Speaker
Description
Considering the slowdown of Moore’s Law, an increasing need for energy efficiency, and larger and larger amounts of data to be processed in real-time and non-real-time in physics research, new computing paradigms are emerging in hardware and software. This requires bigger awareness from developers and researchers to squeeze as much performance as possible out of applications. However, this is a difficult task in case of complex and large codebases, where pinpointing a specific bottleneck is hard without profiling. At the same time, finding a suitable low-overhead and extensive profiler which works for a wide range of homogeneous and heterogeneous architectures proves to be challenging, especially when multi-threaded application support, user-friendliness, and reliability are important.

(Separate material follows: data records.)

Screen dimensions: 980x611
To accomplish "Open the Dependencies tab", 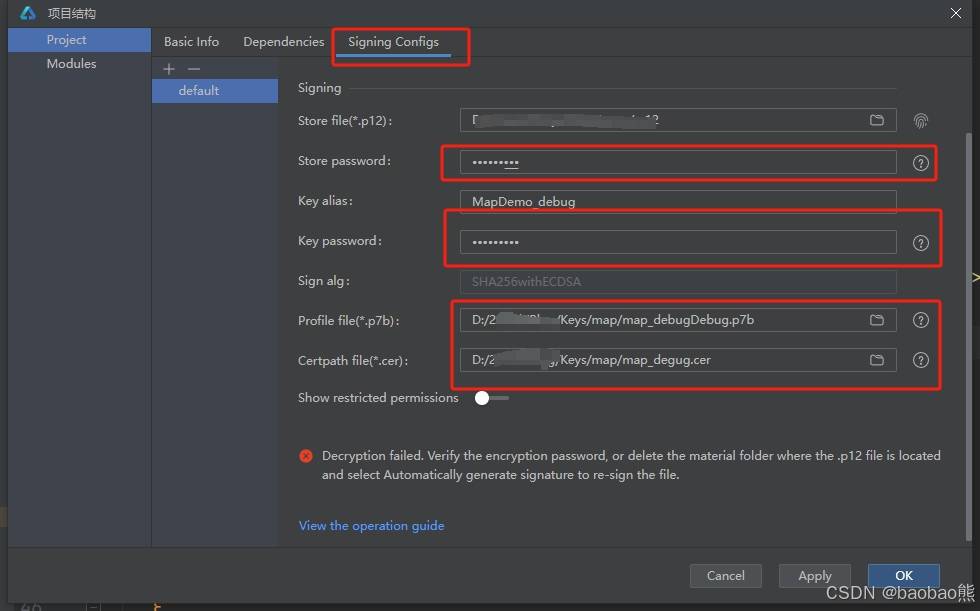I will pyautogui.click(x=284, y=42).
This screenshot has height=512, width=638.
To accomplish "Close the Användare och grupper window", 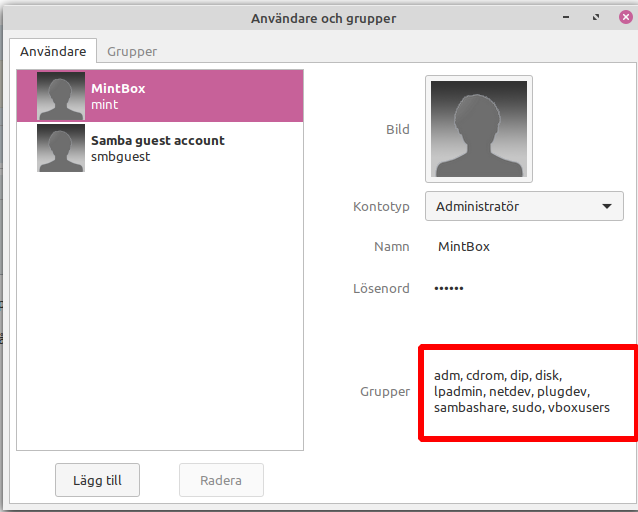I will click(x=625, y=17).
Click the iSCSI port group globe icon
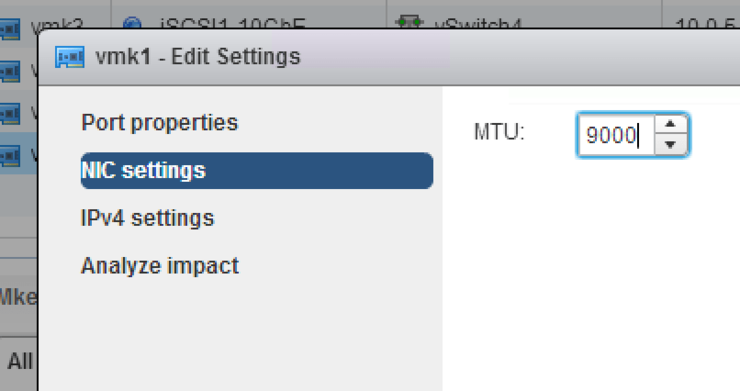 tap(132, 23)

To address this, we introduce AdaptivePerf, developed in the context of the SYCLOPS EU project: an open-source comprehensive profiling tool based on sampling and system call tracing through patched Linux perf. It improves shortcomings sometimes observed in Linux perf such as broken stacks, no off-CPU data, and reports unclear to developers. The tool also further builds on its functionality by profiling how threads and processes are spawned within a program and what code parts are most time-consuming on- and off-CPU for each thread/process. Additionally, AdaptivePerf presents results in a user-friendly way by showing an interactive timeline with stack traces of functions starting new threads/processes and the browser of per-thread/per-process non-time-ordered flame graphs and time-ordered flame charts.
AdaptivePerf is designed with architecture portability in mind: the main features are based on hardware-independent metrics like wall time, while hardware-specific extensions such as profiling non-CPU devices (GPUs, FPGAs etc.) or capturing CPU-dependent perf events are possible. Thanks to our tool, detecting bottlenecks and addressing them within software and/or hardware is significantly easier for developers and researchers.
In this presentation, we will discuss the status of the profiler and its future prospects.